Wearable-derived sleep timing metrics may eventually become useful at the program level, not to police individuals, but to identify high-risk scheduling patterns. The strongest immediate application may be system redesign rather than individual blame. If recurring social jet lag reflects avoidable schedule architecture, then organizational changes could potentially improve both workforce sustainability and patient outcomes.
These data may also influence how fatigue risk management is conceptualized in surgery. Current approaches often emphasize maximum hours, duty periods, and acute sleep loss. Circadian regularity may deserve a place beside those metrics, especially for senior surgeons who may not be captured by trainee work-hour rules but still experience substantial schedule instability.
What Research Should Come Next?
Several next steps are clear. Independent replication in other countries and health systems is essential. Studies should test whether the association persists across specialties with different emergency burdens and procedure profiles. Time-sensitive analyses could examine whether recent shifts in sleep timing, rather than 30-day averages alone, are most relevant. Team-level studies including anesthesiologists, nurses, and surgical assistants may better capture the collective circadian environment of the operating room.
Interventional research is the critical next frontier. If schedule redesign reduces surgeon social jet lag, does it improve burnout, technical performance, or patient outcomes? Pragmatic trials or stepped-wedge implementation studies could address this. Mechanistic work using simulation, intraoperative performance metrics, and biomarker-based circadian phase assessment would also help clarify causation.
Conclusion
This prospective multicenter study suggests that substantial surgeon social jet lag, defined as a 2-hour or greater difference between midsleep on free days and workdays, is associated with a higher risk of 30-day major adverse events after surgery. In contrast, broader midsleep variability alone was not significantly associated with postoperative harm. Surgeons with burnout also had more disrupted sleep timing patterns.

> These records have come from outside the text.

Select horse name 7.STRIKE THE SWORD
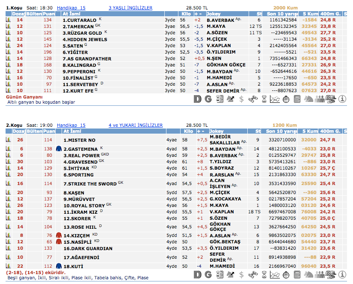 [90, 184]
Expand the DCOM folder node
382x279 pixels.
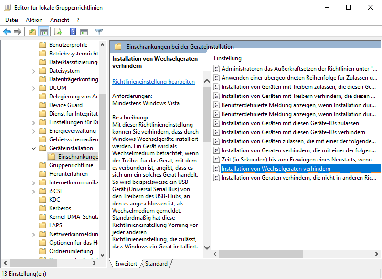click(x=33, y=88)
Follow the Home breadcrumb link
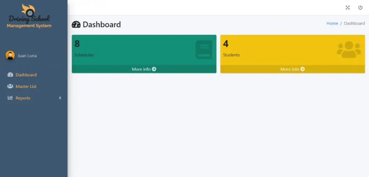The image size is (369, 177). (332, 23)
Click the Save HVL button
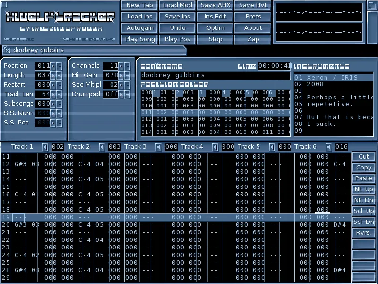Screen dimensions: 378x284 coord(253,5)
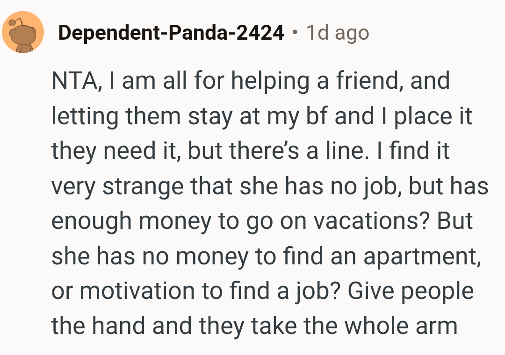Screen dimensions: 505x355
Task: Click the dot separator before the timestamp
Action: point(295,33)
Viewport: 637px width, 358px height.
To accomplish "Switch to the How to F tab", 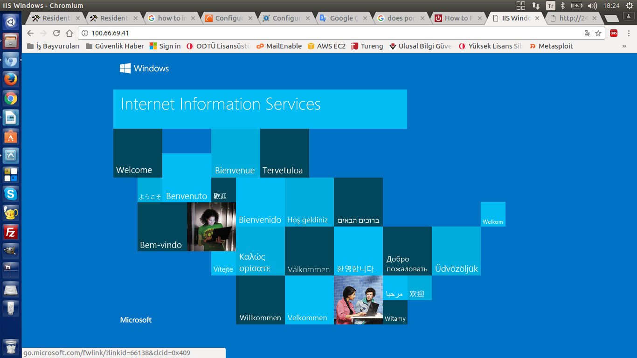I will coord(455,18).

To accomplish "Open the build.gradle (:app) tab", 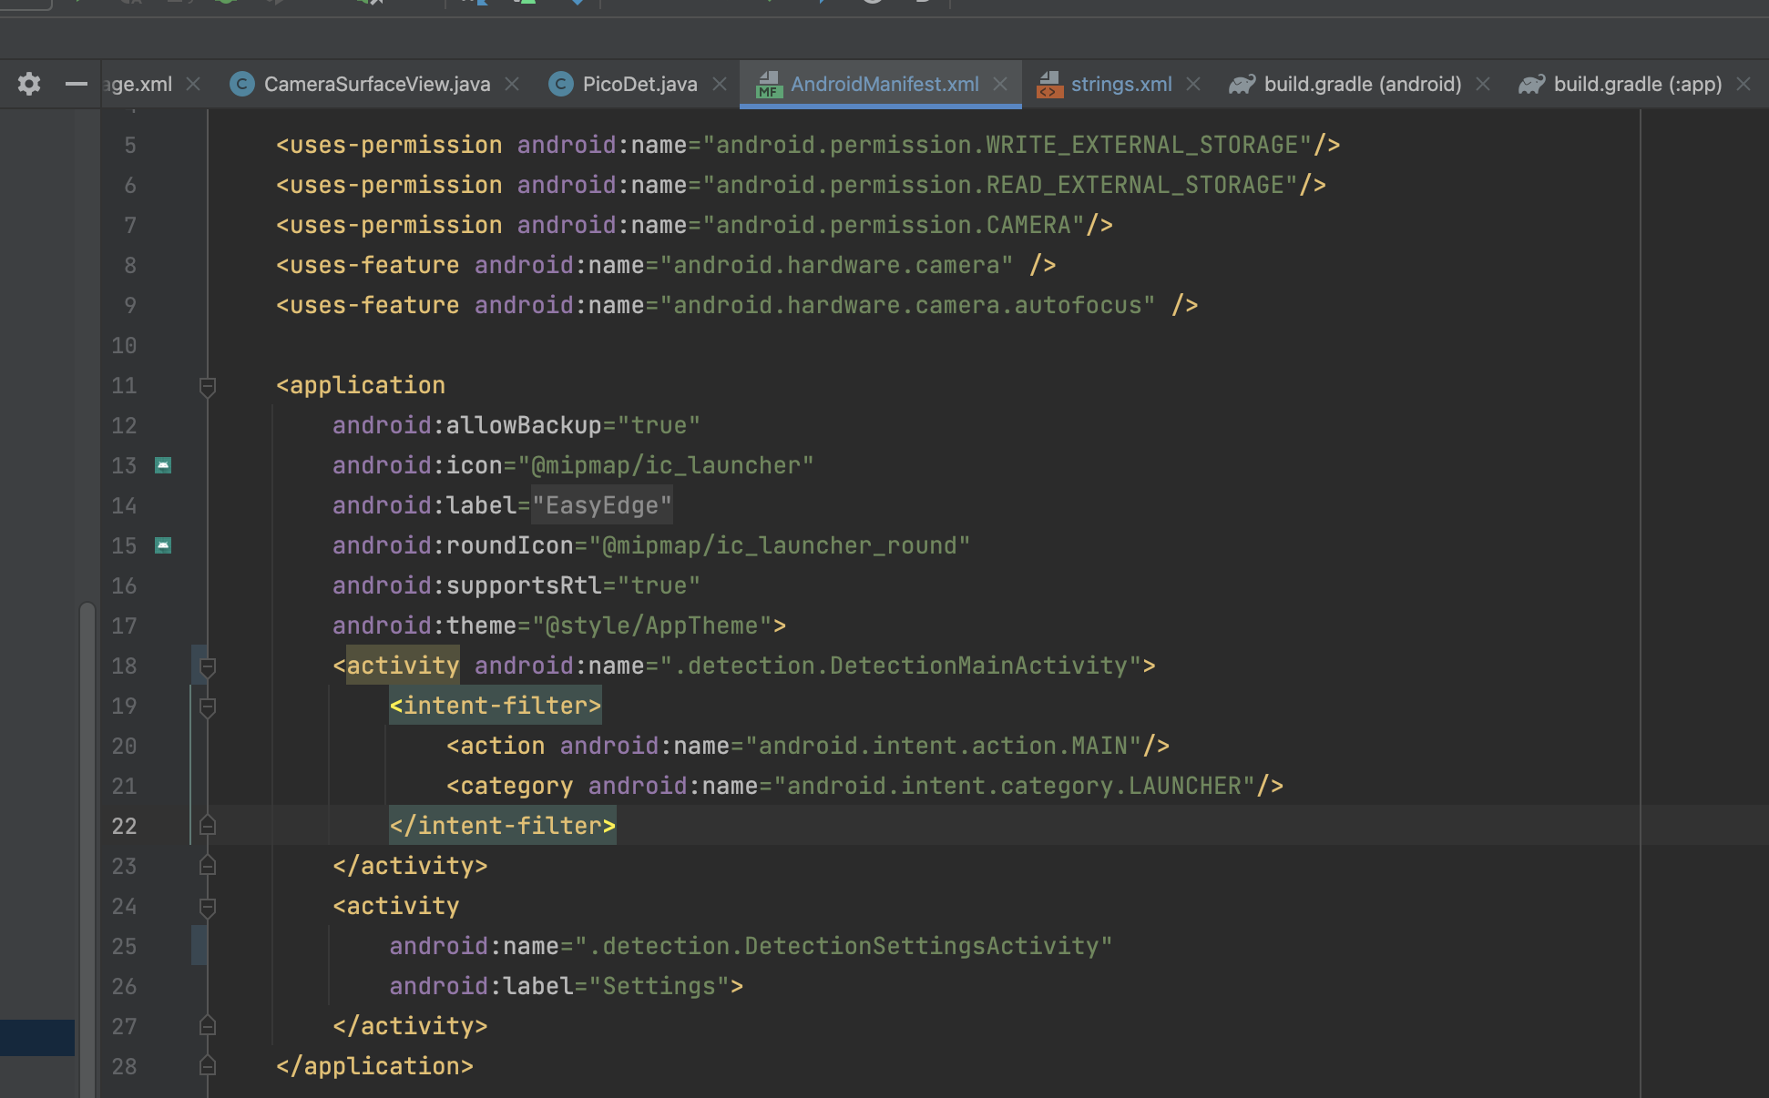I will [x=1637, y=84].
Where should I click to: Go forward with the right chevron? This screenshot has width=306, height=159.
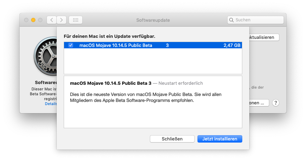61,20
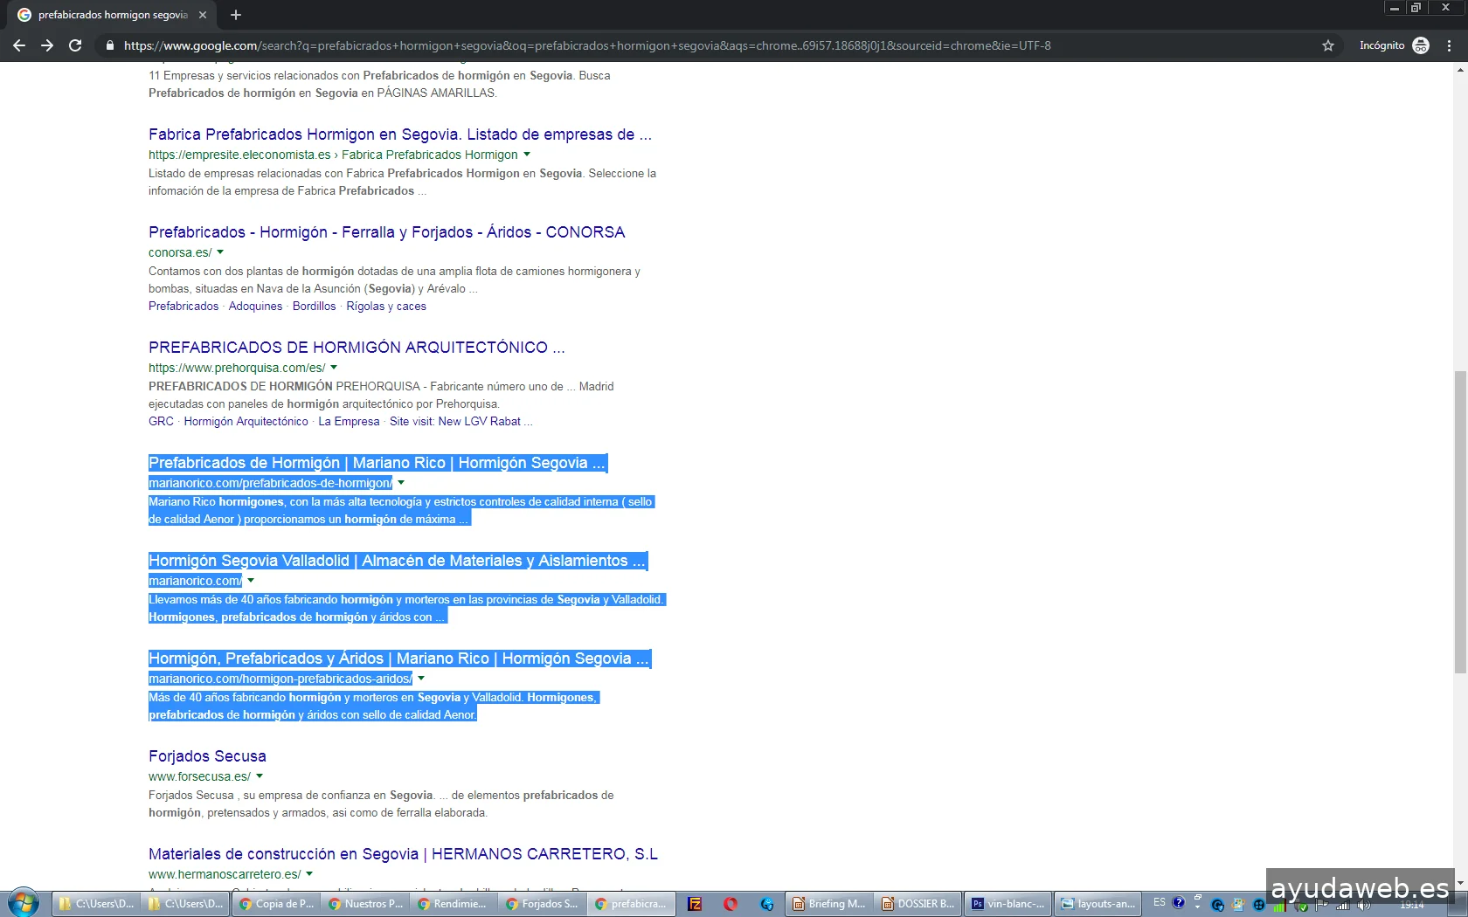Expand options arrow next to conorsa.es

point(220,252)
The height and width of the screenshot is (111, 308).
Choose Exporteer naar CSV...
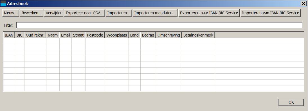[x=84, y=13]
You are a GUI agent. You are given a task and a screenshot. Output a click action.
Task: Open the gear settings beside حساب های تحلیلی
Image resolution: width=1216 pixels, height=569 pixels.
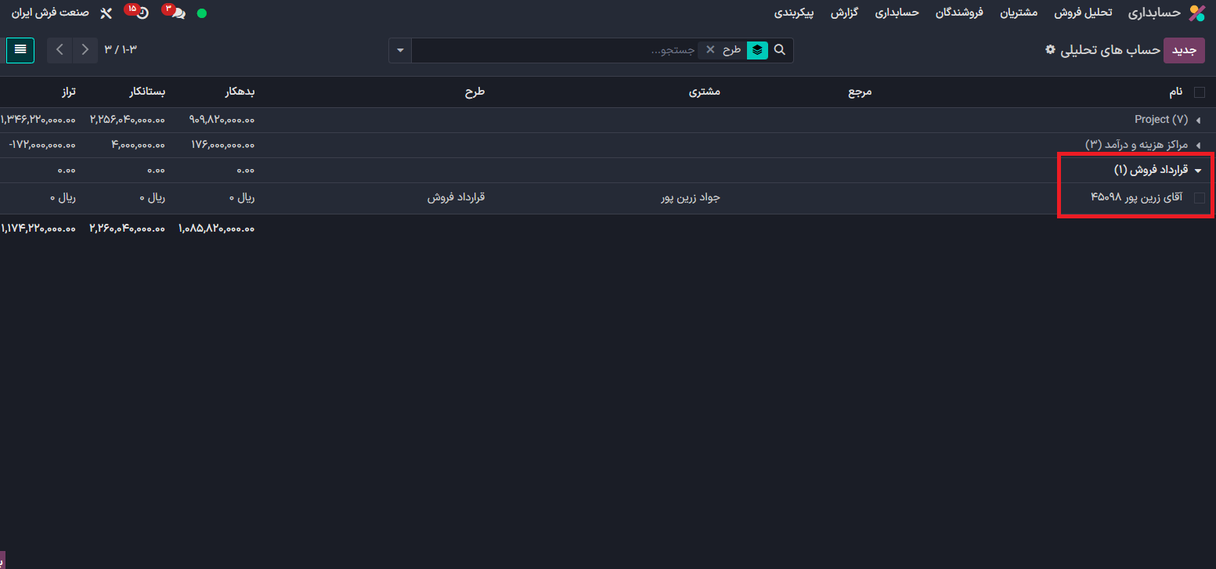click(1051, 49)

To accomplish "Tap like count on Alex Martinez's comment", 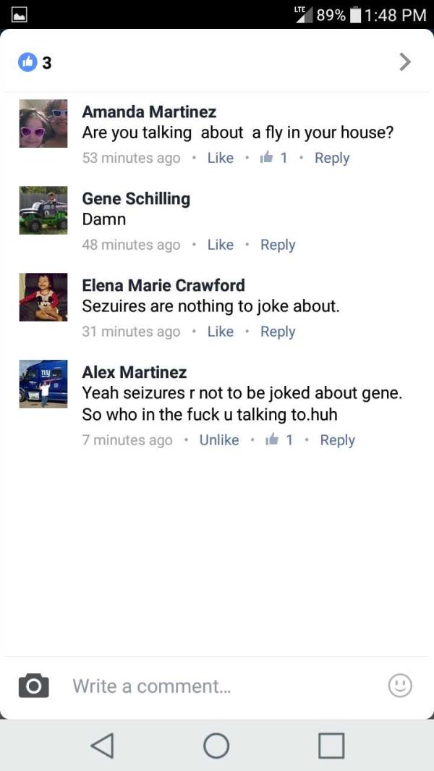I will point(278,440).
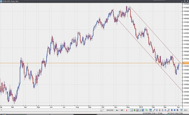The height and width of the screenshot is (115, 189).
Task: Click the red magnifier reset zoom icon
Action: click(168, 110)
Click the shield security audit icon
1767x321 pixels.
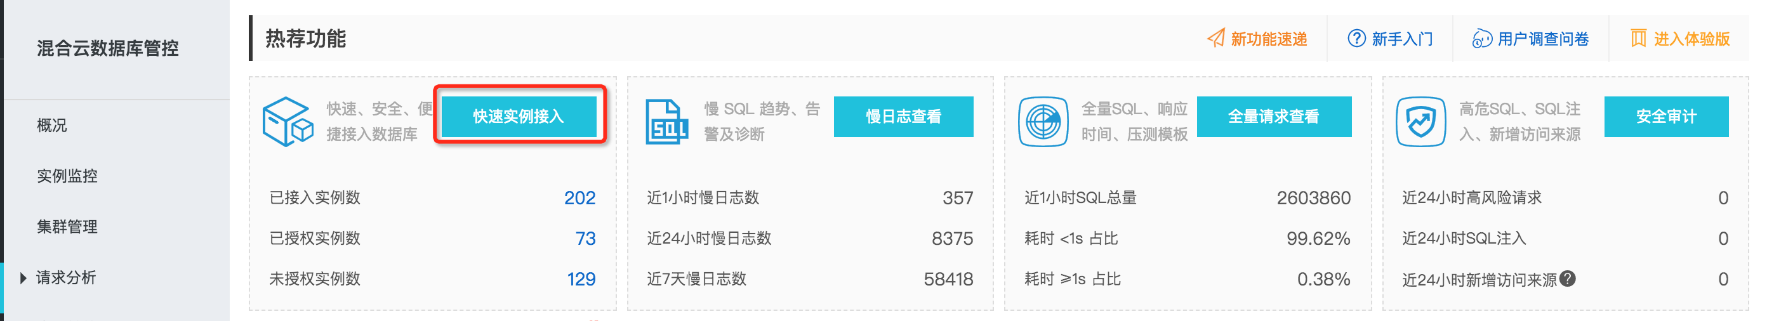(x=1421, y=121)
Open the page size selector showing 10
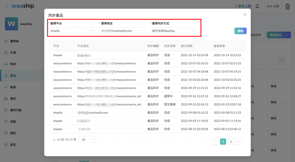 pos(87,139)
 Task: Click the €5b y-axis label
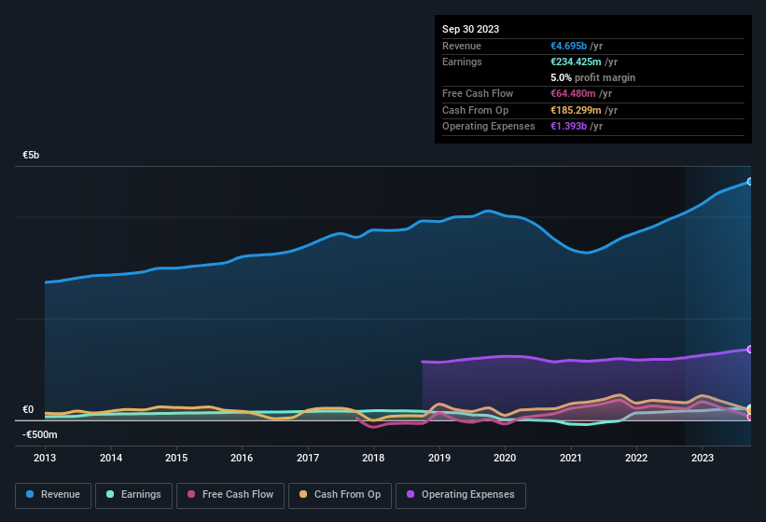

For clinicians and hospital leaders, the message is not that sleep quantity no longer matters, but that circadian regularity may be an overlooked dimension of surgical performance and safety. These findings expand the conversation from fatigue to biological timing. If confirmed, interventions that reduce circadian misalignment could become part of a more modern perioperative safety strategy, one that supports both the surgeon and the patient.
Funding and Registration
The abstract provided does not report a ClinicalTrials.gov registration number. Specific funding details were not included in the supplied summary and should be verified in the full JAMA Surgery article.
References
Pascal L, Polazzi S, Skinner SC, Lifante JC, Mazza S, Duclos A, TopSurgeons Study Group. Surgeon Social Jet Lag and Patient Risk of Major Adverse Events. JAMA Surgery. 2026-06-03. PMID: 42234451.